PENDEKAR BUTA JILID 006

Berubah wajah Bhe Ham Ko melihat bekas lawannya itu kelihatan sehat benar, malah para pembantunya yang tadinya terkena pukulannya yang mengandung hawa beracun kini sudah muncul dalam keadaan sehat! Akan tetapi keheranannya lenyap ketika dia melirik dan melihat seorang tosu berjalan keluar dari samping. Dia tertawa bergelak sambil mengelus jenggotnya yang tipis.

“Ha-ha-ha, kiranya Lauw-pangcu mendapat bantuan orang pandai. Pantas saja tidak membutuhkan obat-obatan dari kami lagi. Ataukah engkau hendak mempelajari kitab To-tik-keng bersama anak buahmu, memang pantas kalau gedung ini diubah menjadi kuil.” 

Inilah ucapan menghina dan menyindir karena fihak Hui-houw-pang terdapat seorang tosu tua.

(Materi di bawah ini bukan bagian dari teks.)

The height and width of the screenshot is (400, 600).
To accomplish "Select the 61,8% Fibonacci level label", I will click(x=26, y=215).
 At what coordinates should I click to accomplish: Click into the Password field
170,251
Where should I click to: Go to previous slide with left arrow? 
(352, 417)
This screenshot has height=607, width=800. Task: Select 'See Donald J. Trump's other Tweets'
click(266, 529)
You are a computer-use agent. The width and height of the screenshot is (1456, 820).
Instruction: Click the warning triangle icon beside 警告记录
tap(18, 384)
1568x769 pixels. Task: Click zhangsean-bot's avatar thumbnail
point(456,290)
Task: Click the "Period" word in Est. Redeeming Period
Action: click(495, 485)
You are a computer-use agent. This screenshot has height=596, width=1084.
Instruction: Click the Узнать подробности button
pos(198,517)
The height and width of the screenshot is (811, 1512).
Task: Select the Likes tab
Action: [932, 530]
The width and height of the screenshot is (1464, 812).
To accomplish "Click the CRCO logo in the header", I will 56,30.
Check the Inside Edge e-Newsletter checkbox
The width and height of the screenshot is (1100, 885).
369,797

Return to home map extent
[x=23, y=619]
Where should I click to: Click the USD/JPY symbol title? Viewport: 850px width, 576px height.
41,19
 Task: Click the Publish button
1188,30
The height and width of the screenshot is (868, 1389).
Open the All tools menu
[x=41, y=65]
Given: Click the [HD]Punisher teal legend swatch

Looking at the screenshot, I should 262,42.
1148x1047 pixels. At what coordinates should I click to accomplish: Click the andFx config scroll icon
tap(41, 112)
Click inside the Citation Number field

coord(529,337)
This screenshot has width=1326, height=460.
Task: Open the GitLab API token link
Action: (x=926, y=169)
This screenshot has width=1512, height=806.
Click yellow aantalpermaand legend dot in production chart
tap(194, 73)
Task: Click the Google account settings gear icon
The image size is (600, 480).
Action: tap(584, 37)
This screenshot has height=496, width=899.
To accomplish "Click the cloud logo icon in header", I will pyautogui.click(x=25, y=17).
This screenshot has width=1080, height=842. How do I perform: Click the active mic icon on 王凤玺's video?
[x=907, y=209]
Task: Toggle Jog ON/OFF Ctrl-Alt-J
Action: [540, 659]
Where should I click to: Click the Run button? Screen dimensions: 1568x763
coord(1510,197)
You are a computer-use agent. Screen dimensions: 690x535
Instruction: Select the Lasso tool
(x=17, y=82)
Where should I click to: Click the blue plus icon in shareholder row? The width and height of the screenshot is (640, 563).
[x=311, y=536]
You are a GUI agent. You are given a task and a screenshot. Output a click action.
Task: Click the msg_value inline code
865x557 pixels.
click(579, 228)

Merah wajah Lauw Teng, juga dia menjadi heran sekali. Biasanya, seperti yang dia ketahui, ketua Kiang-liong-pang ini adalah seorang yang amat hati-hati dan bukan seorang kasar yang sembrono. Kenapa hari ini menjadi begini sombong, berani sekali menghinanya dan malah berani mengejek Ban Kwan Tojin? Tentu ada sebabnya, pikirnya dan ketika dia melihat sikap acuh tak acuh dari orang tinggi besar muka hitam di belakang rombongan ketua Kiang-liong-pang itu, dapatlah dia menduga bahwa tentu orang itu yang dijadikan andalan.

“Bhe-pangcu, tak perlu banyak bicara lagi kiranya. Kita sudah lama tahu apa maksudmu datang mengunjungiku pada saat ini, lengkap dengan anak buah dan senjata. Nah, keluarkan isi hatimu. Bagi kami, tetap kami tidak akan suka mengalah, oleh karena kami merasa bahwa pembesar she Tan itu adalah mangsa kami di daratan. Barang-barang bekalnya yang terampas oleh kami menjadi hak kami dan tak seekor setanpun boleh mengambilnya begitu saja dari tangan kami!”

Bhe Ham Ko tertawa menyeringai dan menggerak-gerakkan dayungnya. 
“Aku tahu akan kekerasan hati Lauw-pangcu, tahu pula bahwa benda pusaka itu kau kukuhi bukan karena harganya, melainkan karena pentingnya guna membuka pintu kota raja. Bukankah begitu?”

Kembali wajah Lauw Teng menjadi merah. 
“Apapun yang akan kulakukan dengan benda hakku itu, bukan menjadi urusanmu, Bhe-pangcu. Dan kiranya……. setiap orang berhak untuk mencari kemajuan dalam hidupnya…….” 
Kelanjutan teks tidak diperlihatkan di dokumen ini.